Artiste allemande co-fondatrice du mouvement d’avant-garde « Blaue Reiter » ( Le Cavalier Bleu), Gabriele Münter fut l’une des initiatrices de l’expressionnisme allemand** au même titre que des artistes majeurs comme Kandinsky, Paul Klee ou August Macke.
Tout en participant pleinement à la synergie du mouvement, Gabriele Münter a conçu des œuvres dans un style personnel et constamment renouvelé où son immense talent de dessinatrice et de photographe se combine aux influences du fauvisme et de la culture populaire.

L’exposition présente 170 œuvres provenant majoritairement de la Fondation Gabriele Münter et Johannes Eichner et de la Städtische Galerie im Lenbachhaus und Kunstbau de Munich. Quelques pièces du Centre Pompidou et de collections particulières complètent cet ensemble. Ce sont principalement des peintures, mais également des dessins, photographies, broderies… retraçant le cheminement d’une de femme-artiste inspirée, talentueuse, passionnée et modeste qui a consacré sa vie à la création.
L’exposition se déploie chronologiquement en sept sections, chacune réservée à une période de la vie de l’artiste.
SALLE 1 : la photographie aux USA (1898-1901), Munich et Tunisie ( 1902-1905)
La première salle présente Gabriele Münter en 1898. Elle a 21 ans et effectue un séjour de deux années du nord au sud des Etats-Unis. Elle y prend plusieurs centaines de photographies. Ces clichés révèlent son talent inné pour le cadrage, la composition et la lumière, ainsi que son attention bienveillante aux attitudes humaines.

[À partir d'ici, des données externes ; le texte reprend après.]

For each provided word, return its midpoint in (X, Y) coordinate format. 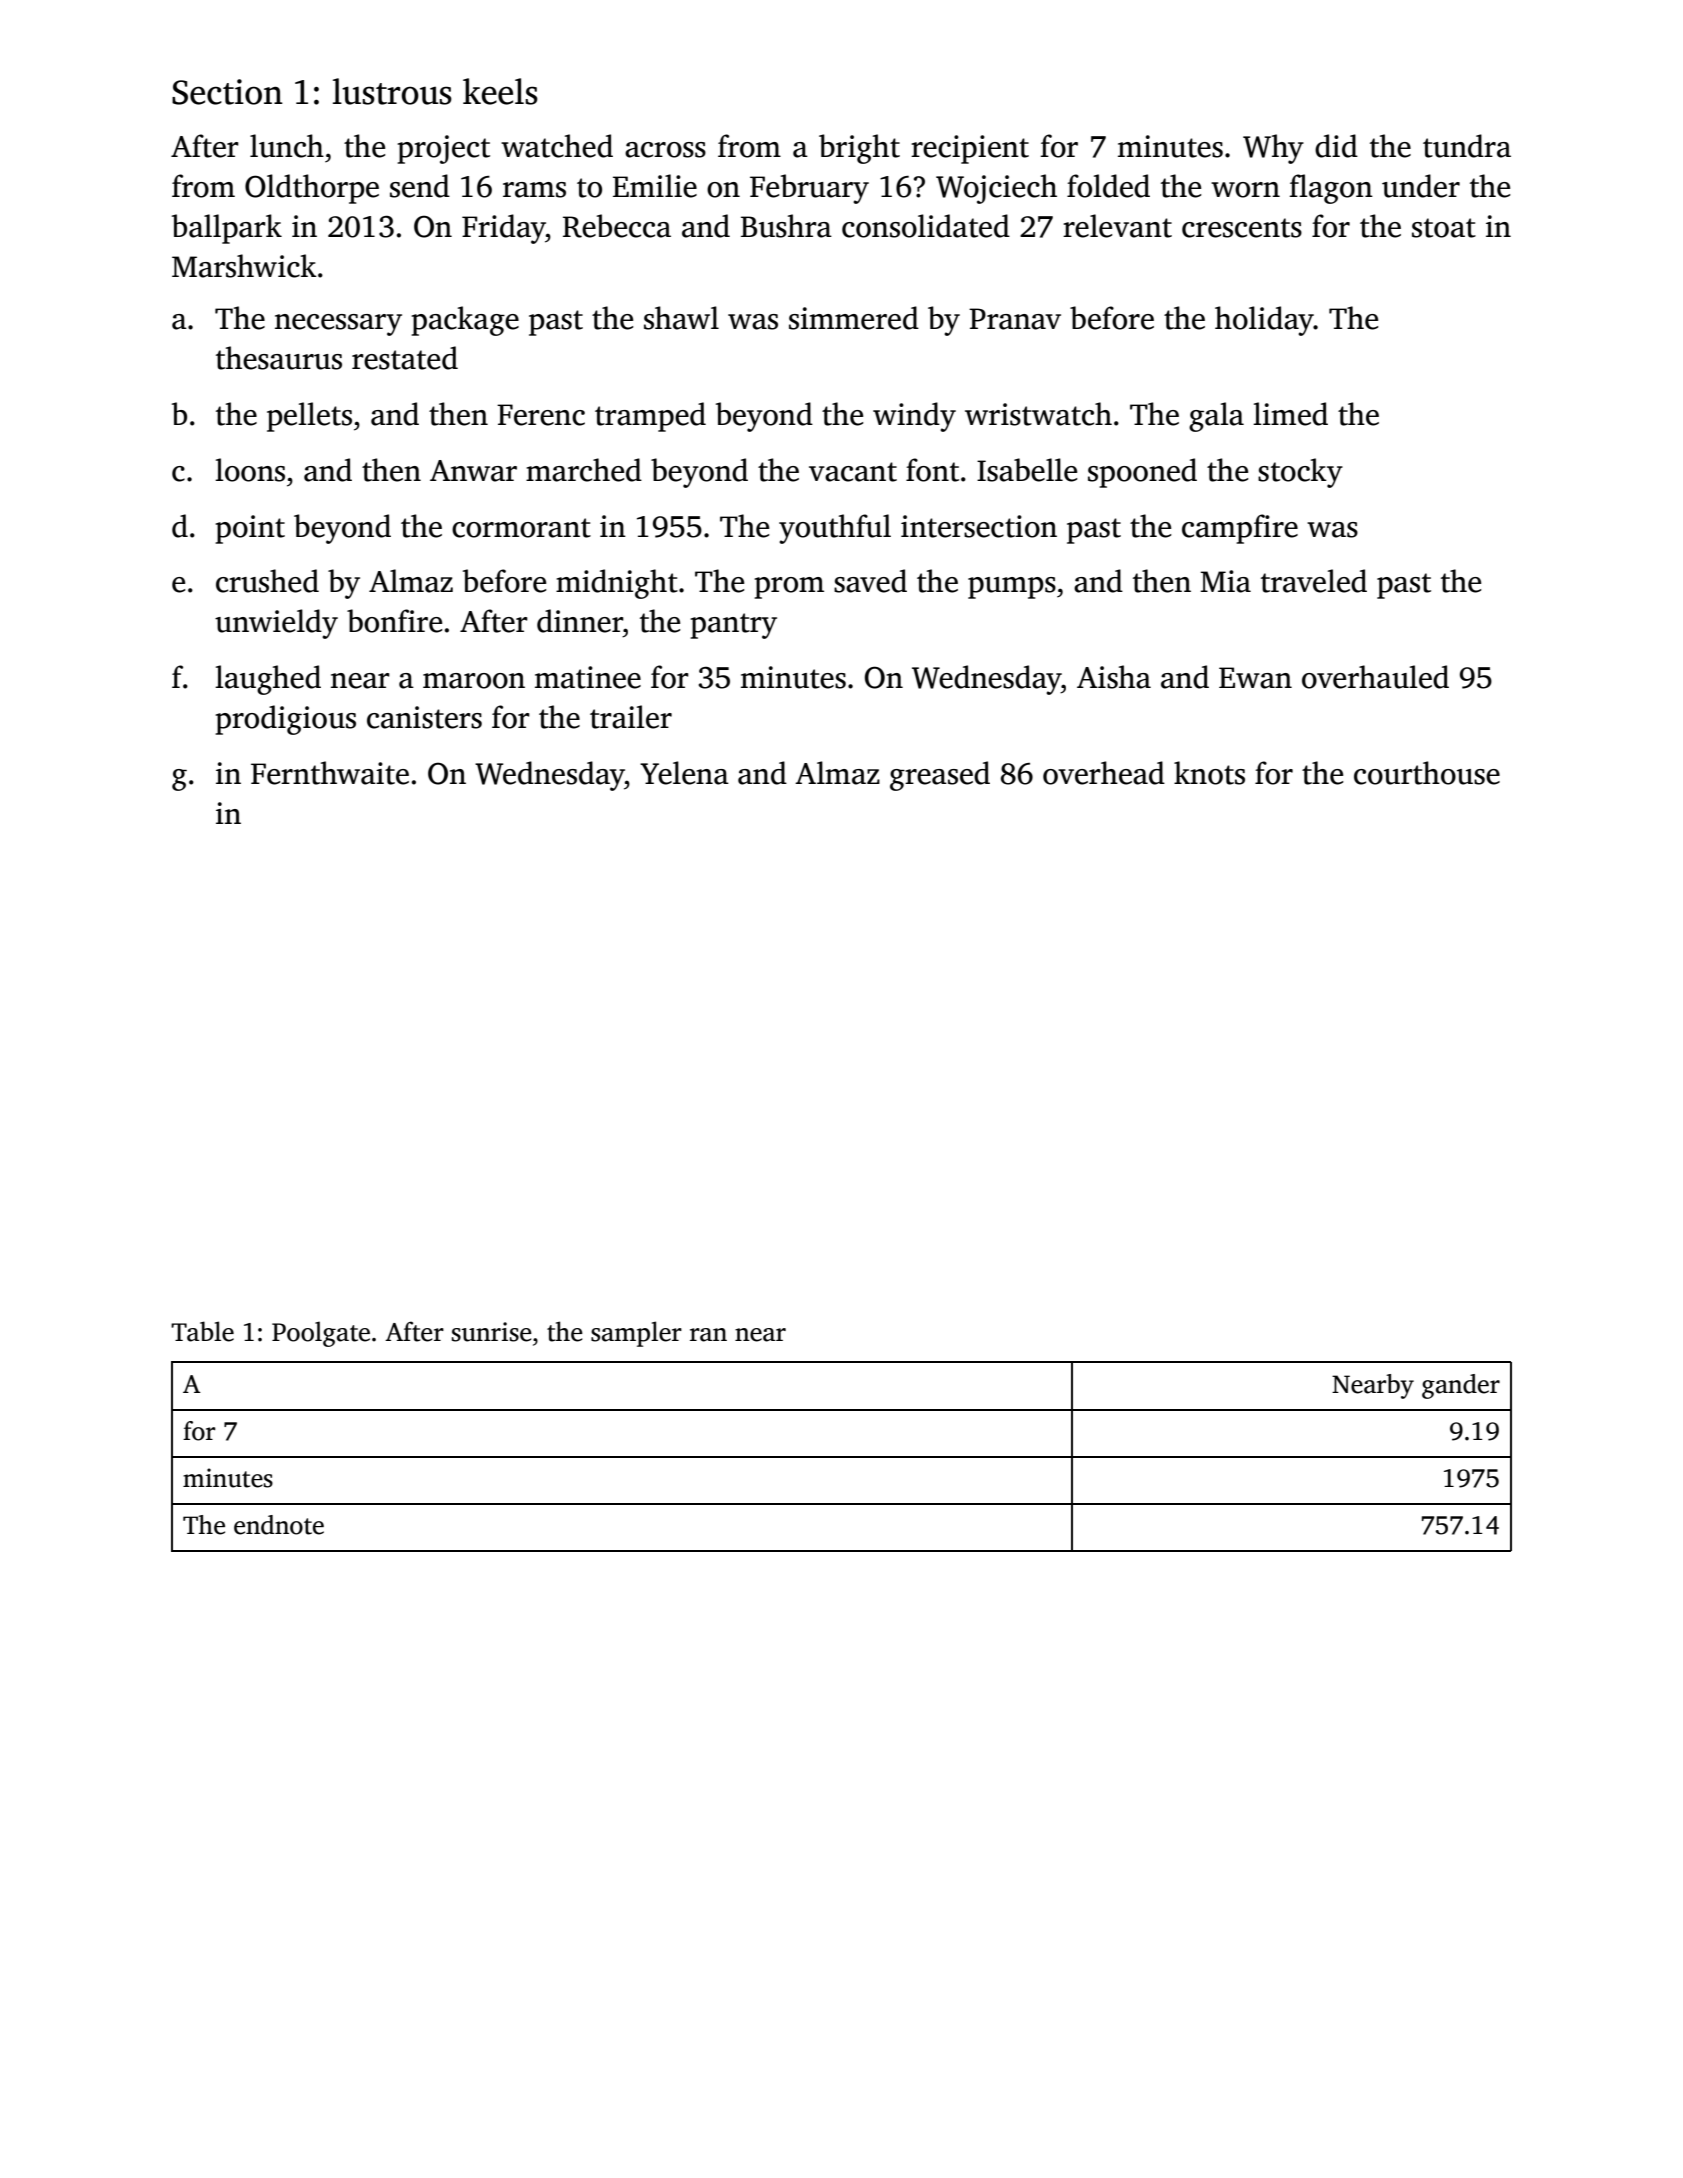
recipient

Garçons jouant entre Abilene et le lac d’Abilene le jour de notre départ*, Texas, 17 mai 1900, Munich, Gabriele Münter et Johannes Eichner Stiftung
De retour des Etats-Unis en 1901, Gabriele Münter s’installe à Munich, centre artistique important. Elle intègre en 1902 l’école Phalanx et son groupe d’artistes en rupture avec l’académisme. Dans ce contexte elle rencontre Vassily Kandinsky, son professeur, avec lequel elle entreprend une relation amoureuse.
En 1905, le couple voyage en Tunisie où Gabriele réalise des photographies et des peintures.
SALLE 2 : 1806-1907, premier séjour à Paris
Cette seconde salle de l’exposition se focalise sur le premier séjour parisien de Münter en 1906 et 1907.
Paris est à cette époque le centre de la création et des avant-gardes européennes. Gabriele Münter découvre les travaux des artistes à la pointe du modernisme, Gauguin, Bonnard, Picasso, mais surtout Matisse, qui auront un impact décisif sur le style de ses œuvres.
Dessins réalisés par Gabriele Münter à Paris, 1906-1907, Carnets Kon.38/14, Munich, Gabriele Münter et Johannes Eichner Stiftung
Pendant ces deux années elle fréquente l’Académie de la Grande Chaumière, elle dessine et peint. En 1906, Münter présente sept de ses réalisations brodées de perles au Salon d’Automne.
Elle pratique la gravure. Elle réalise plusieurs tirages d’une même linogravure dans différentes couleurs produisant un effet de variation du dynamisme de l’œuvre, du pop-art avant l’heure. Andy Warhol fera évoluer ce procédé avec le même résultat dans ses séries, notamment les Marylin, à partir de 1967.
En 1907, elle expose au Salon des Indépendants six études à l’huile avec pour sujet des vues de Sèvres et de Saint-Cloud. On retrouve dans ses œuvres graphiques, le cadrage photographique des années américaines.
SALLE 3 : Les portraits munichois
L’année 1908 et le retour à Munich marque une période charnière pour l’artiste dont le style évolue sous l’influence des avant-gardes parisiennes et plus particulièrement du fauvisme. Münter simplifie les formes de son dessin. Elle adopte une palette aux couleurs fortes qu’elle utilise de façon non réaliste.
Gabriele Münter réalise des portraits de personnes de son entourage immédiat, des voisins, des employés, mais également des autoportraits.
Ces œuvres sont peintes dans un style proche du fauvisme, de larges traits noirs délimitent les surfaces, les couleurs sont très vives voire criardes, les contrastes entre zones d’ombre et de lumière sont accusés, le dessin est simplifié.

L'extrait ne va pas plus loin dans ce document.